If I want to purchase an ad on your site, how do I get in touch? If I can’t find your email address or a contact form in about 20 seconds, I’m gone. Make a contact page and put it somewhere very easy to see on your site. Don’t hide it on your about page. Don’t put it half-way down your sidebar in a small font that’s lost between ads and navigation tools. I don’t understand why bloggers don’t make it easy to be contacted…unless, I guess, they don’t want to be contacted? The best blogs, in my opinion, make it idiot-proof, listing contact information in multiple easy-to-see places.

Personally, I like it even more when I see an actual advertising page for potential sponsors to learn more. Creating an advertising page on your site that’s clearly listed in the top navigation bar or footer (the two places advertisers typically check first) will tell them that you’re open to selling ad space, that you’ve actually thought about your prices (so you’re a professional), and that they’re likely to hear back quickly.

7) Being Too Humble About Your Products

Dude. You’re awesome! Your readers won’t be reading your posts or following your tweets or subscribed to your emails if they didn’t like you. Don’t be afraid to tell people about your products.

In fact, your products should be front and center! Not only that, but when you talk about your products, don’t be humble. Talk about the advantages of your product and, although you should be clear and honest if there are people who won’t benefit from the purchase, make sure you sell it. If you’re not comfortable with sales, let your fans speak for you by posting testimonials. I’m always willing to give away a free copy of my book if someone (especially someone known in my industry) is willing to write a testimonial.

8 ) Crazy Long Sales Letters with No Buy Button until the End

Long sales letters drive me nuts. I understand that they work, otherwise people wouldn’t use them. But just because they work in their current long form doesn’t mean they couldn’t be better. Don’t confuse the fact that you’re making sales with success. If you sell 1000 products on launch day, you might be jumping for joy…but what if I told you that you had the potential to make 10,000 sales? Not so exciting anymore, is it?

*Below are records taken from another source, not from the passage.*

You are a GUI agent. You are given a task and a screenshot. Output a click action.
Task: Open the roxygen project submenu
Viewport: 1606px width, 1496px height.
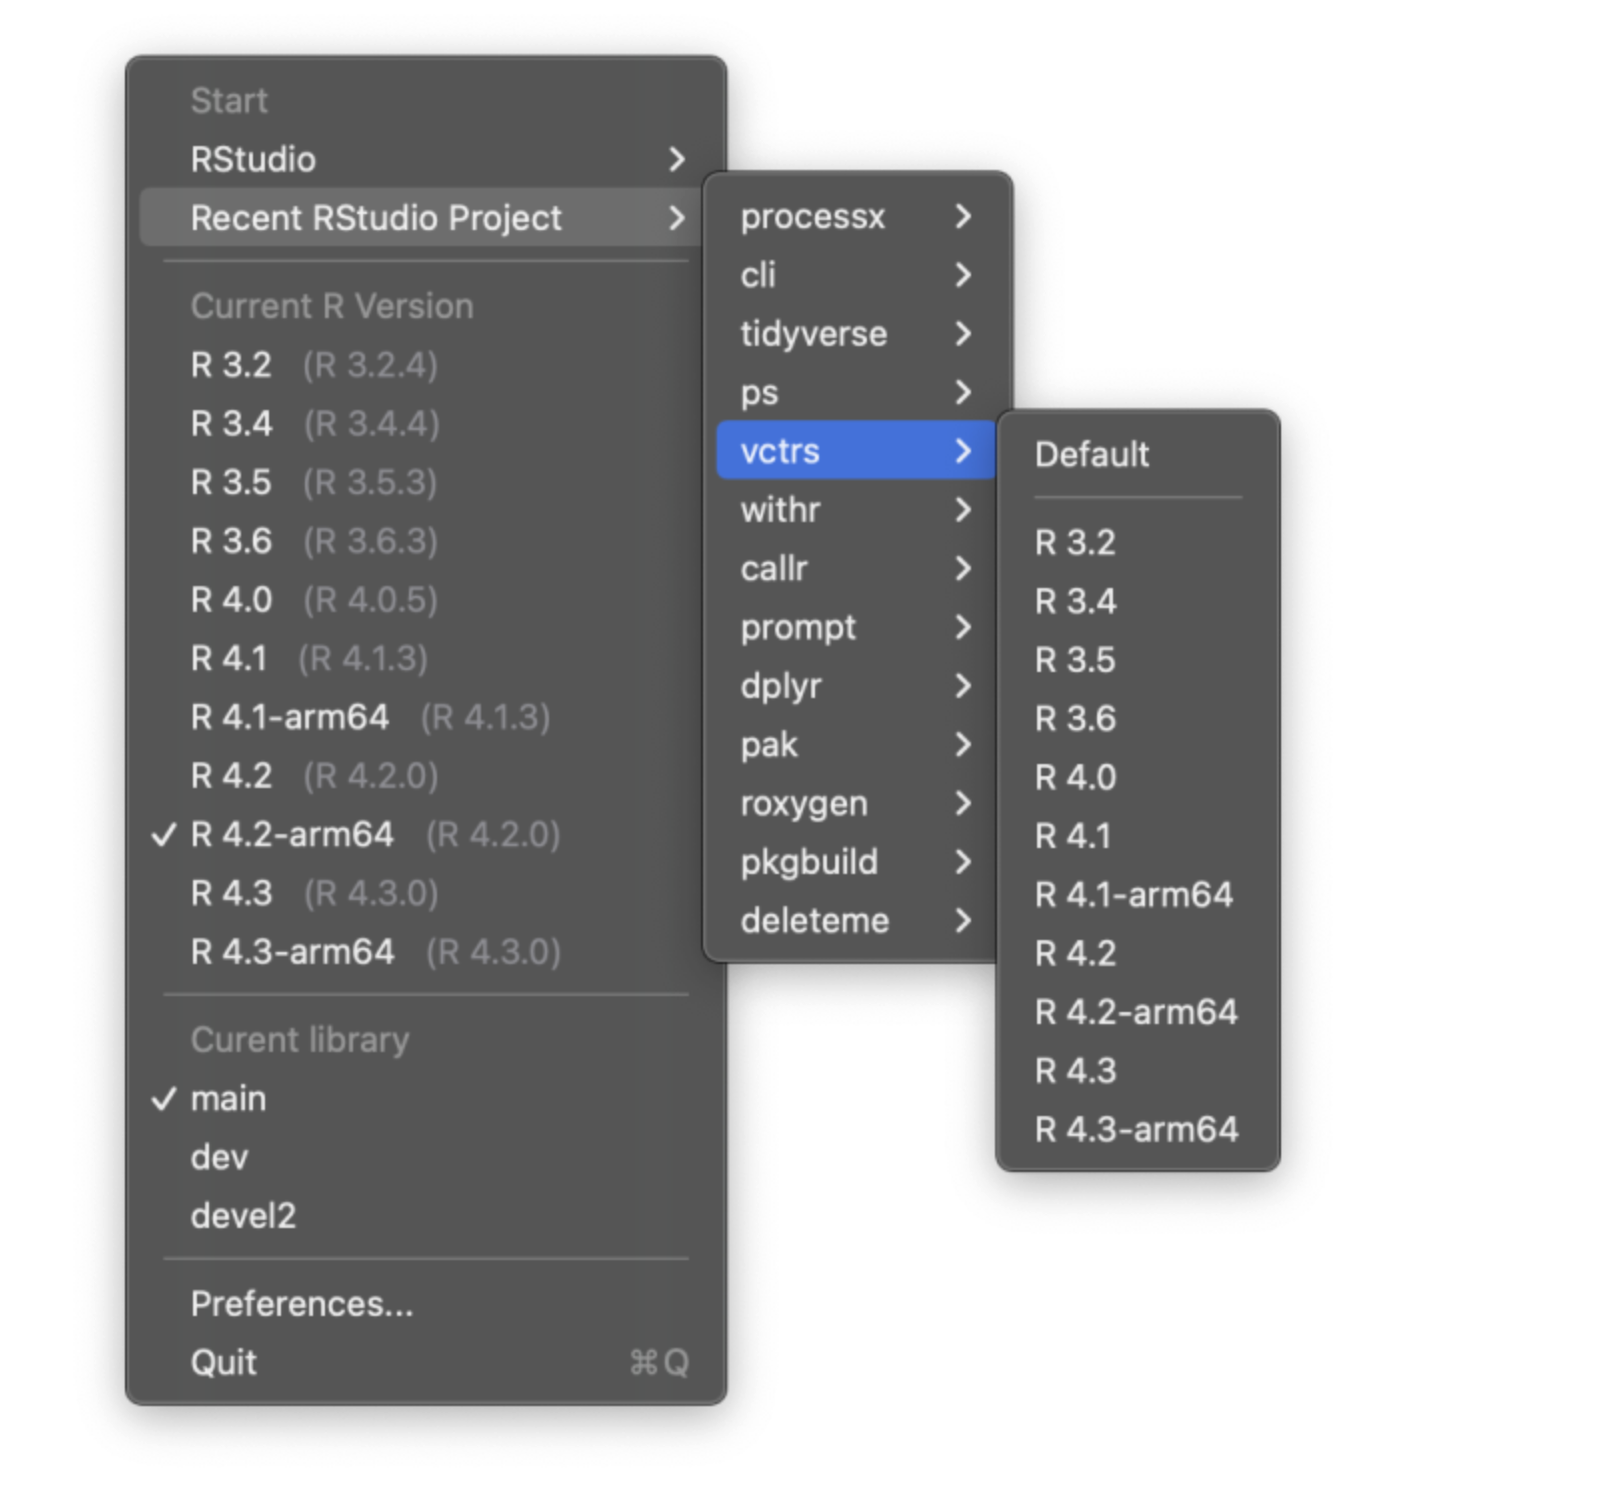coord(856,803)
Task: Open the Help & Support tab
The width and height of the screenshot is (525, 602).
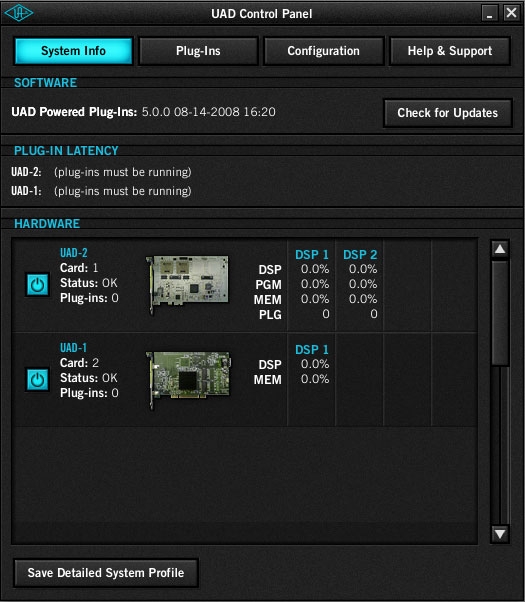Action: [450, 51]
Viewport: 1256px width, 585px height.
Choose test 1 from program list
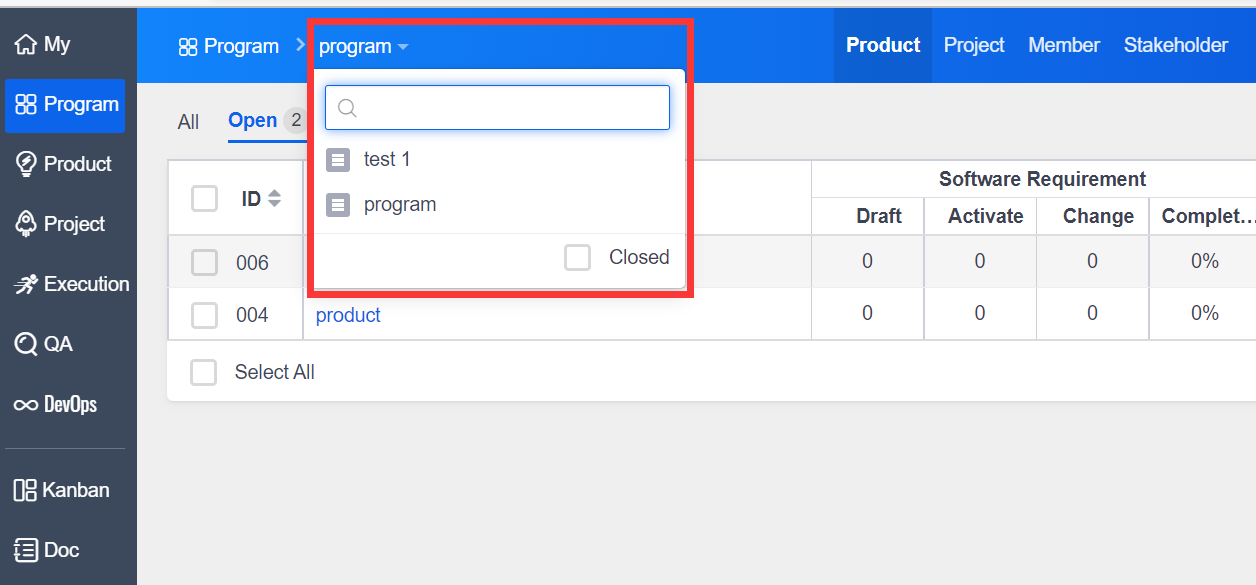coord(387,160)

I’ll be one of those people who hits the back button, in many cases, if you don’t have a “buy” button near the top. I certainly want to read a little about your product, but I’m there for a blurb, not a book report, and other readers probably feel the same way. So keep your long sales letter with the buy button at the end, but put one closer to the top too for those of us who are sold already.

9) Lack of Formats

This one is specifically for those who create informational products, which is a lot of readers. If I could do one thing differently with my last product launch, it would be to offer not just a downloadable PDF file, but also multiple other formats. Some people still like print. Others will jump on board if you offer a kindle version. Heck, some people even want content broken up and sent via email over time.

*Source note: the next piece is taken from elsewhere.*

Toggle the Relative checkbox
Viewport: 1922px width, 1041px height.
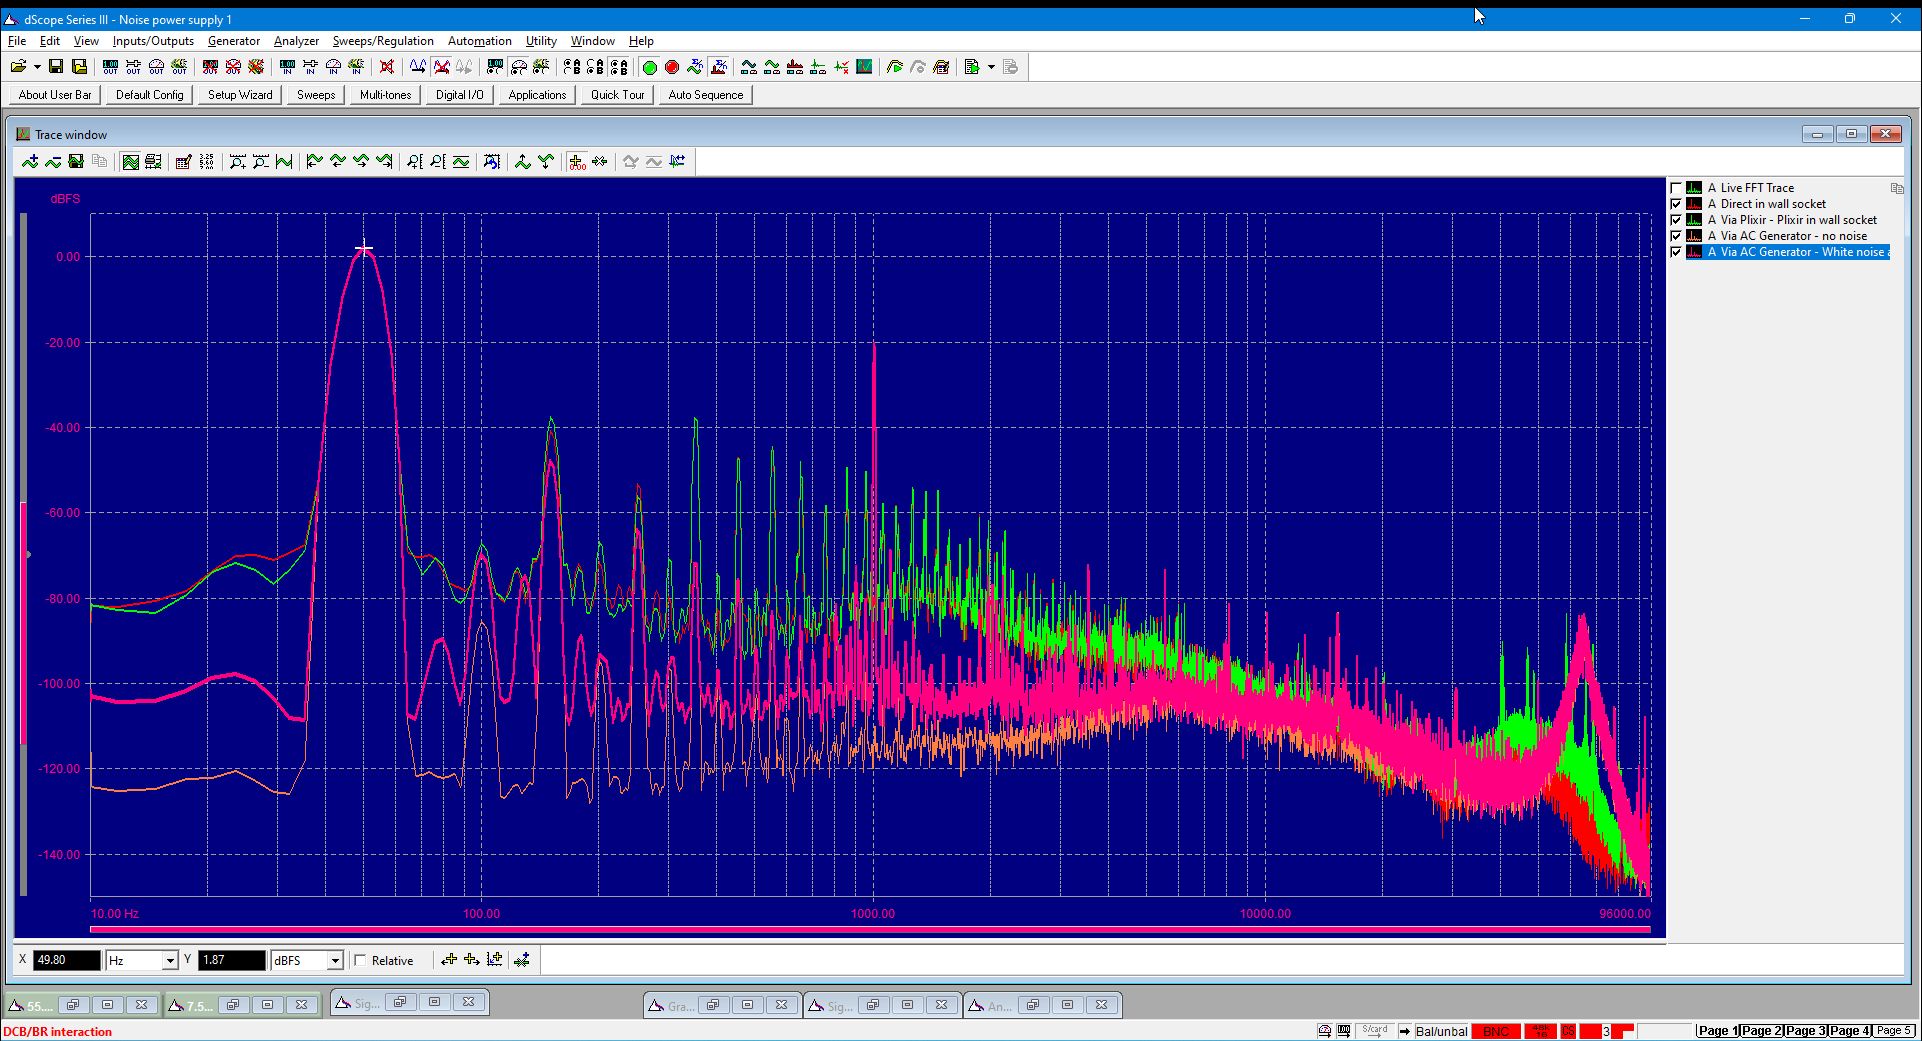coord(360,960)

If your products are expensive, I think it also make sense to offer different payment structures. Give a discount for those who can afford to buy your product outright, but make it possible to pay in small chunks for readers on a budget. You don’t want to offer so many options that things are overwhelming, but a few choices will help get your product in the hands of more readers, and it doesn’t take much effort to offer multiple options.

10) No Affiliate Program for Your Products

If you’re selling stuff, are you offering an affiliate program? If not…why not? You’ll have a virtual sales team that are only paid when they sell something if you set up even a low-payout affiliate program! I have to love beyond love a product to write a review if I’m not getting a commission. Even then, if it’s a busy week, I might not make time for it. If you have a great affiliate program, though, you’ll see a major boost in your sales, and most of those buyers will be people you never would have reached otherwise, so it’s not like you’re losing money by paying affiliates, at least most of the time. The benefits greatly outweigh the disadvantages, and best of all, it only takes a few seconds to set up an affiliate program through a company like E-junkie.

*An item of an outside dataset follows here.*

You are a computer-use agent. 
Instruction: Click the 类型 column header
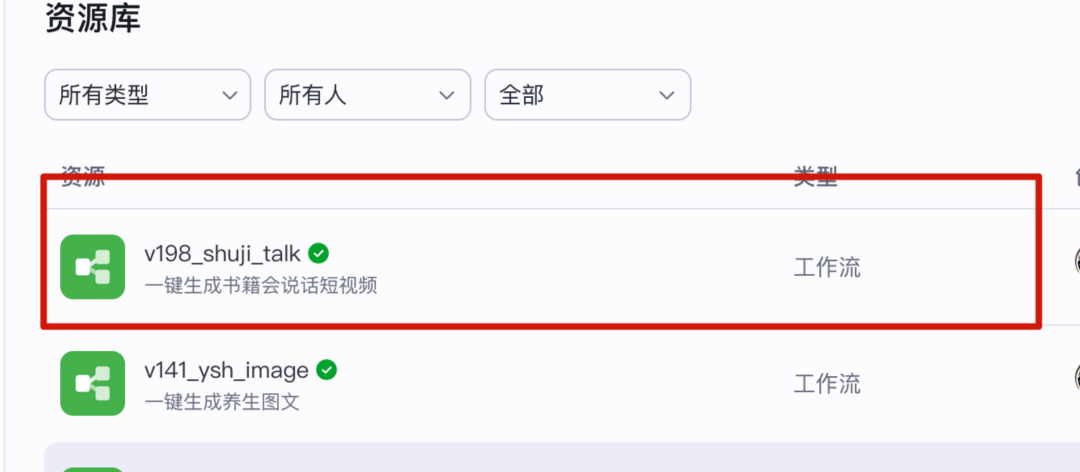[815, 178]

It’s your turn – what changes have you made on your blog that resulted in big jumps in profit?

Do You Make These Content Mistakes?


There’s no lack of advice for bloggers, podcasters, vloggers, and other kinds of online content creators. Every year, we feature hundreds of speakers at BlogWorld Expo who give just that type of advice, and that’s just representative of the huge number of proposals we get every year – not to mention the people out there who don’t send in proposals, yet give great advice on their own sites.

It can be overwhelming and even a little confusing to new content creators and those who are experienced alike. Should I use pop-ups? Do I need a mailing list? Is there one best way to use Twitter? The list goes on and on, and with each question, it seems, a debate is raging.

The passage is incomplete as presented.